Abed Saad Adnan, Tiun Sabrina, Omar Nazlia
Knowledge Technology Research Group (KT), Centre for Artificial Intelligent (CAIT), Universiti Kebangsaan Malaysia, 43600 UKM Bangi, Selangor, Malaysia.
PLoS One. 2015 Sep 30;10(9):e0136614. doi: 10.1371/journal.pone.0136614. eCollection 2015.
Word Sense Disambiguation (WSD) is the task of determining which sense of an ambiguous word (word with multiple meanings) is chosen in a particular use of that word, by considering its context. A sentence is considered ambiguous if it contains ambiguous word(s). Practically, any sentence that has been classified as ambiguous usually has multiple interpretations, but just one of them presents the correct interpretation. We propose an unsupervised method that exploits knowledge based approaches for word sense disambiguation using Harmony Search Algorithm (HSA) based on a Stanford dependencies generator (HSDG). The role of the dependency generator is to parse sentences to obtain their dependency relations. Whereas, the goal of using the HSA is to maximize the overall semantic similarity of the set of parsed words. HSA invokes a combination of semantic similarity and relatedness measurements, i.e., Jiang and Conrath (jcn) and an adapted Lesk algorithm, to perform the HSA fitness function. Our proposed method was experimented on benchmark datasets, which yielded results comparable to the state-of-the-art WSD methods. In order to evaluate the effectiveness of the dependency generator, we perform the same methodology without the parser, but with a window of words. The empirical results demonstrate that the proposed method is able to produce effective solutions for most instances of the datasets used.

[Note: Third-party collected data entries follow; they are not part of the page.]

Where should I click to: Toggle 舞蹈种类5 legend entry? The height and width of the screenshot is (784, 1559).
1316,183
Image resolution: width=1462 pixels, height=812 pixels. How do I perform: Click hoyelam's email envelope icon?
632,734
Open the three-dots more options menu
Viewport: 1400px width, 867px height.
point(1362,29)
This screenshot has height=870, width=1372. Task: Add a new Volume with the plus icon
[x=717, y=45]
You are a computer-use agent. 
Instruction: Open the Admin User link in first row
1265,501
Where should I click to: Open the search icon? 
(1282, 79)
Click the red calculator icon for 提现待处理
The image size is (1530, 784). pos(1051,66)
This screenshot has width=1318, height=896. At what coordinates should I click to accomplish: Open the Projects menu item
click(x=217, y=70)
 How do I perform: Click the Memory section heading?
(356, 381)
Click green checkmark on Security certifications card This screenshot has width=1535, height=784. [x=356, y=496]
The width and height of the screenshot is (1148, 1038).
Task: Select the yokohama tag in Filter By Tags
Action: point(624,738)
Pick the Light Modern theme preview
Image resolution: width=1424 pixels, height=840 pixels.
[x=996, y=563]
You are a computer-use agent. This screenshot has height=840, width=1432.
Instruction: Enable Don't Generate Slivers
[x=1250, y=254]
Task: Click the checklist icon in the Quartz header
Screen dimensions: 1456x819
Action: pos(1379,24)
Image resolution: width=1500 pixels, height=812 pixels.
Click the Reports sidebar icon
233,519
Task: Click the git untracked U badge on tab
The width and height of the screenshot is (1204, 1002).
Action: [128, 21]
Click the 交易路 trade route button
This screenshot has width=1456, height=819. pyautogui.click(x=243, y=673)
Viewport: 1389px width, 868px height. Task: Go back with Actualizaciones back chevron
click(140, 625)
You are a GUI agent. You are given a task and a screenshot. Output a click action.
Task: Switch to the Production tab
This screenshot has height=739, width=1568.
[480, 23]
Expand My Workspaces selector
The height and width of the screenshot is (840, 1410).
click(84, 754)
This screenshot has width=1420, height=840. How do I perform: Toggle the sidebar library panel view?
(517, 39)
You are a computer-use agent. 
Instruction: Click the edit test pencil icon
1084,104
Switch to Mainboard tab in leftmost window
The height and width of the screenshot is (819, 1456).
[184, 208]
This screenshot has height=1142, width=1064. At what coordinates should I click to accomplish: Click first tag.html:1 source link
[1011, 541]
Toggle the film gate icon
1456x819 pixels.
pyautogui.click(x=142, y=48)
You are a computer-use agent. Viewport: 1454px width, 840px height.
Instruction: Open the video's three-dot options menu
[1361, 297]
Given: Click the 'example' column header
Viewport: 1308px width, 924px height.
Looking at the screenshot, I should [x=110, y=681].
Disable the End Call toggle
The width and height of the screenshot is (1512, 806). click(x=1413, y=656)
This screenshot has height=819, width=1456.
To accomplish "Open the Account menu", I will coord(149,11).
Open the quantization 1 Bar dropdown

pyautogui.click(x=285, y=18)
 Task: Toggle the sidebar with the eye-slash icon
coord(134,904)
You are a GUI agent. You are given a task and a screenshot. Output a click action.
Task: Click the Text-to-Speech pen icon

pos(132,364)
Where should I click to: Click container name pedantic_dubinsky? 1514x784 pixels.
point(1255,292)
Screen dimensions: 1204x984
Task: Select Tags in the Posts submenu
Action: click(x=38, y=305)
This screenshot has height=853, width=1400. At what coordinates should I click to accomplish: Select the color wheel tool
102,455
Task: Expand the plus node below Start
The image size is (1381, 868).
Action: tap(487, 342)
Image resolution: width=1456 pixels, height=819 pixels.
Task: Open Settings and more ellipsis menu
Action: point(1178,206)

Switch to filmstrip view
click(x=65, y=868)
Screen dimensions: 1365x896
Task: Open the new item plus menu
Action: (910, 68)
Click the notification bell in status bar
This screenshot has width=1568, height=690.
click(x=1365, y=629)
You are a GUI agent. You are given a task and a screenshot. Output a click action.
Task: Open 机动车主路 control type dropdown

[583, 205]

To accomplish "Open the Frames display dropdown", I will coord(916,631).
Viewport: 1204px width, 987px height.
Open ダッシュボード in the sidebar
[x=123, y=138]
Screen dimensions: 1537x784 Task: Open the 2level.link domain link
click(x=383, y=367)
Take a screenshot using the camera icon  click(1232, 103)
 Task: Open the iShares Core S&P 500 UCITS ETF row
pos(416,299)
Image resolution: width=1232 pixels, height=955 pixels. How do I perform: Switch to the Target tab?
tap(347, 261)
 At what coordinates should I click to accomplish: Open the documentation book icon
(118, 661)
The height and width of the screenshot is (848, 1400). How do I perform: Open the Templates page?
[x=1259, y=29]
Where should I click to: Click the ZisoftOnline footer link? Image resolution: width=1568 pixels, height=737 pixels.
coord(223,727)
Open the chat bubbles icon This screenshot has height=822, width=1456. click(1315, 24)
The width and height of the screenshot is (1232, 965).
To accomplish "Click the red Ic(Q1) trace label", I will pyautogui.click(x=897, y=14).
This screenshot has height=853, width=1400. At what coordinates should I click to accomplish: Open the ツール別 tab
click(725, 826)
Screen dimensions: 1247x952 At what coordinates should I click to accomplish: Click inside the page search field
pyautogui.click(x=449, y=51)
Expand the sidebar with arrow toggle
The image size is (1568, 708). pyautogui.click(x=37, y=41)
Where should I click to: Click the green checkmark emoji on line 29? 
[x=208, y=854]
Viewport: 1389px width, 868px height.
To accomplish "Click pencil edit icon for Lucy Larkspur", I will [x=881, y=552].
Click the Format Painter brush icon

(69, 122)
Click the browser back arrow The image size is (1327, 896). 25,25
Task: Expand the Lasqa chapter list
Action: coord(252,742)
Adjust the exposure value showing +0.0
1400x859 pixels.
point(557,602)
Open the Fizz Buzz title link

词义消歧(WSD)是一项通过考虑上下文来确定在某个特定用法中歧义单词(具有多种含义的单词)所选用的具体词义的任务。如果一个句子包含歧义单词,那么这个句子就被认为是有歧义的。实际上,任何被归类为有歧义的句子通常都有多种解释,但其中只有一种是正确的解释。我们提出了一种无监督方法,该方法利用基于知识的方法,通过基于斯坦福依存关系生成器(HSDG)的和声搜索算法(HSA)来进行词义消歧。依存关系生成器的作用是解析句子以获取它们的依存关系。而使用HSA的目标是最大化已解析单词集的整体语义相似度。HSA调用语义相似度和相关性度量的组合,即姜氏和康拉特(jcn)以及一种改进的莱斯科算法,来执行HSA适应度函数。我们提出的方法在基准数据集上进行了实验,其结果与当前最先进的WSD方法相当。为了评估依存关系生成器的有效性,我们在不使用解析器但使用单词窗口的情况下执行相同的方法。实证结果表明,所提出的方法能够为所用数据集的大多数实例生成有效的解决方案。